Description of the task. Carry over the rows below, from the line with "Viewport: 1568px width, 510px" through the end of the rows, including that first line and the requests, and add 25 to every coordinate in the answers. Leave out the pictures.

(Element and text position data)
-=-=-=-=-

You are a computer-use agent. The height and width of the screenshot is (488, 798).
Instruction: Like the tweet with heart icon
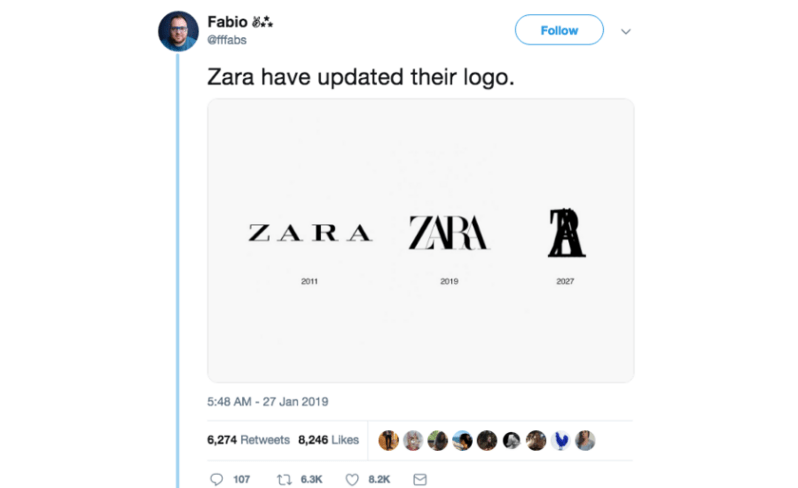pyautogui.click(x=352, y=479)
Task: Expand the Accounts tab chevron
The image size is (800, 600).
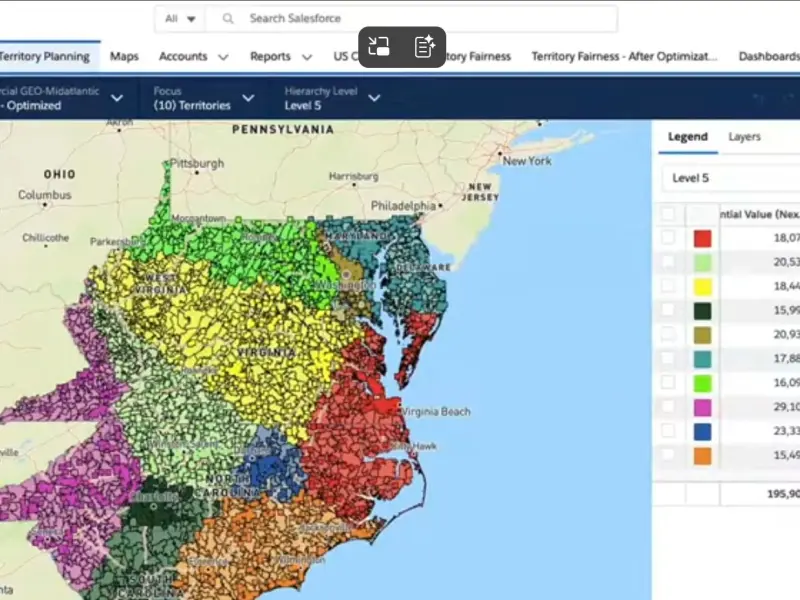Action: pyautogui.click(x=223, y=58)
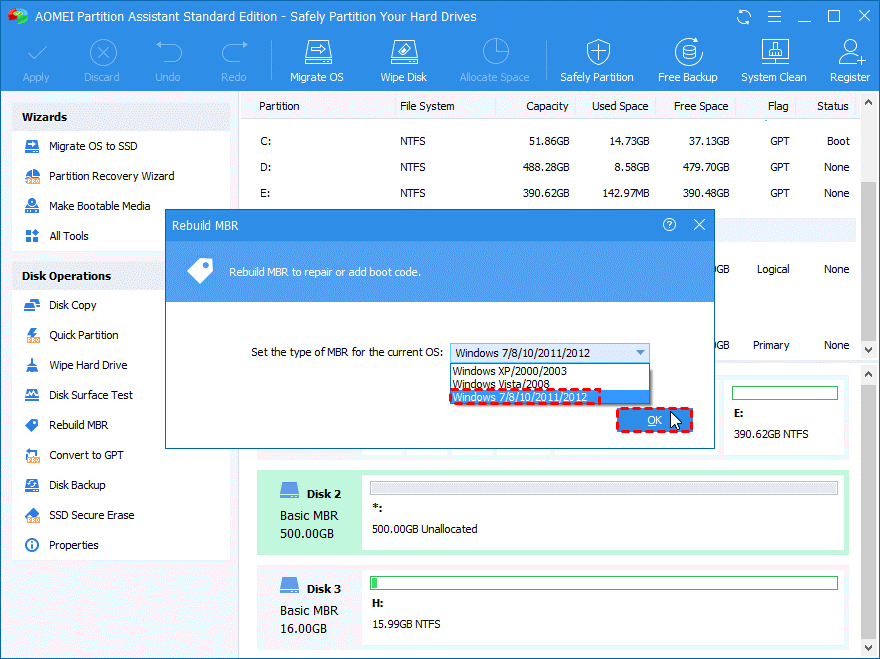Launch Safely Partition from toolbar
The height and width of the screenshot is (659, 880).
(596, 60)
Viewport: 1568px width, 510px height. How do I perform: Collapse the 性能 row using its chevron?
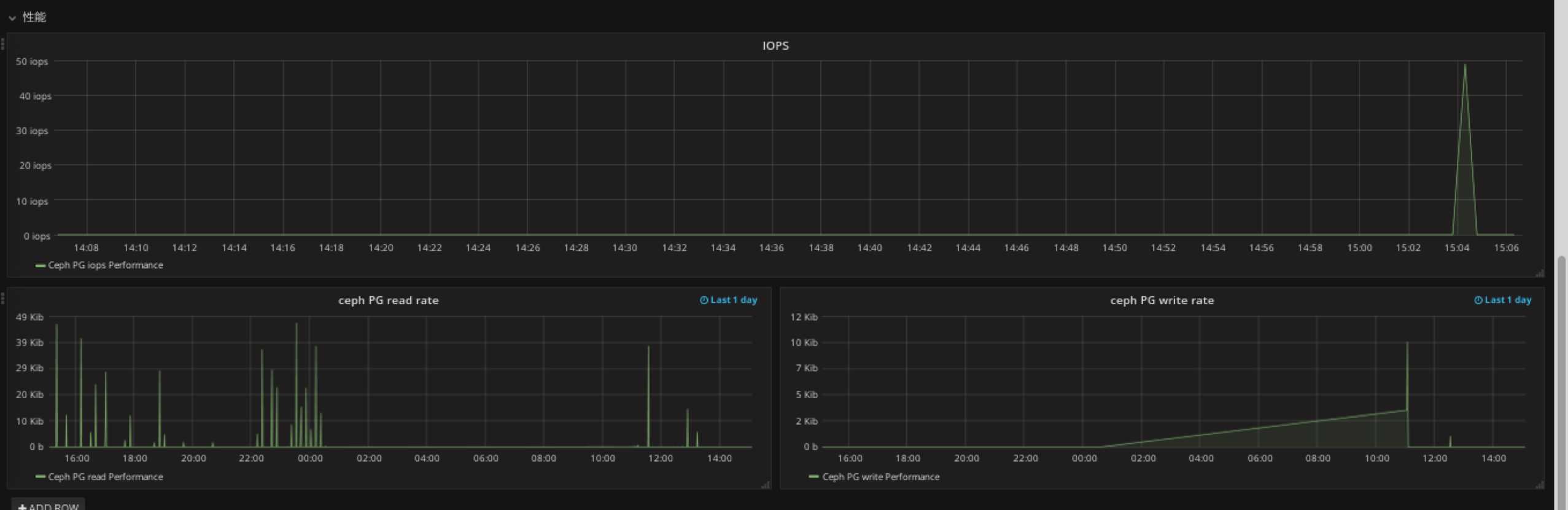click(12, 18)
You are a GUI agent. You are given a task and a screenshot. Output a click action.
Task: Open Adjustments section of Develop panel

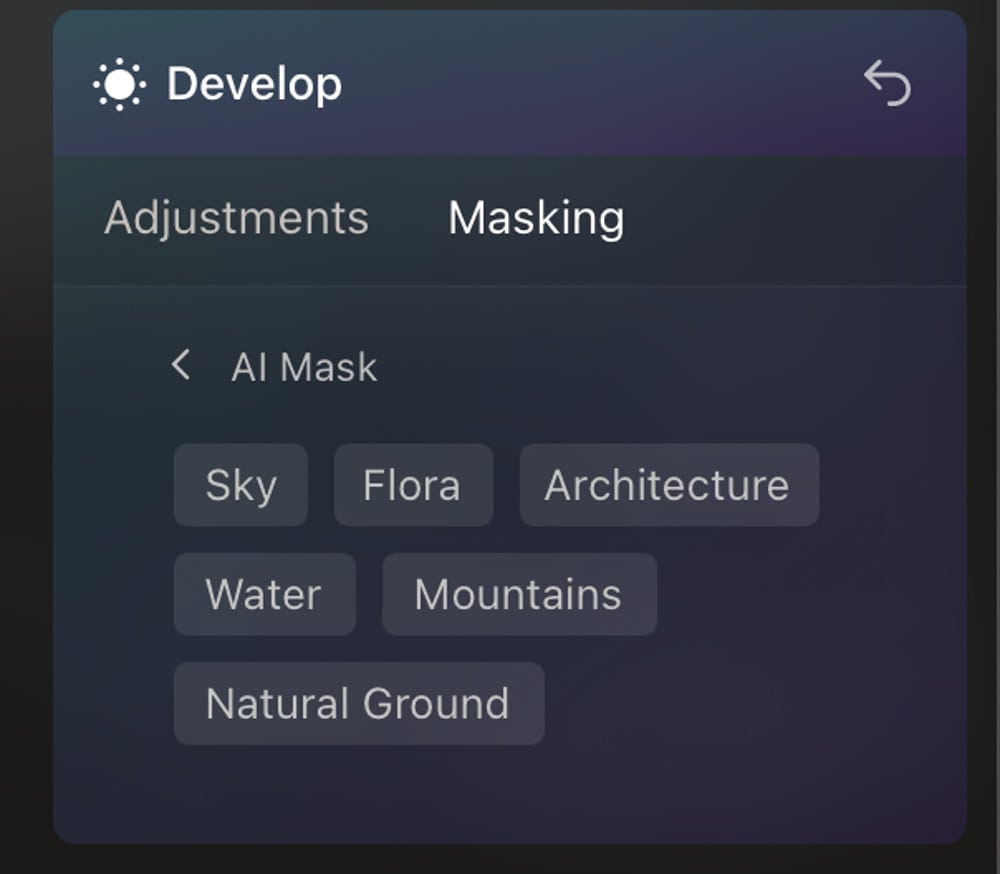click(x=237, y=218)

-=-=-=-=-

Written solution.
Viewport: 1568px width, 510px height. How do I perform: Collapse the 性能 row using its chevron?
click(37, 43)
You are a GUI agent. You are given a task and a screenshot. Output a click action.
Task: Open Adjustments section of Develop panel

click(x=262, y=243)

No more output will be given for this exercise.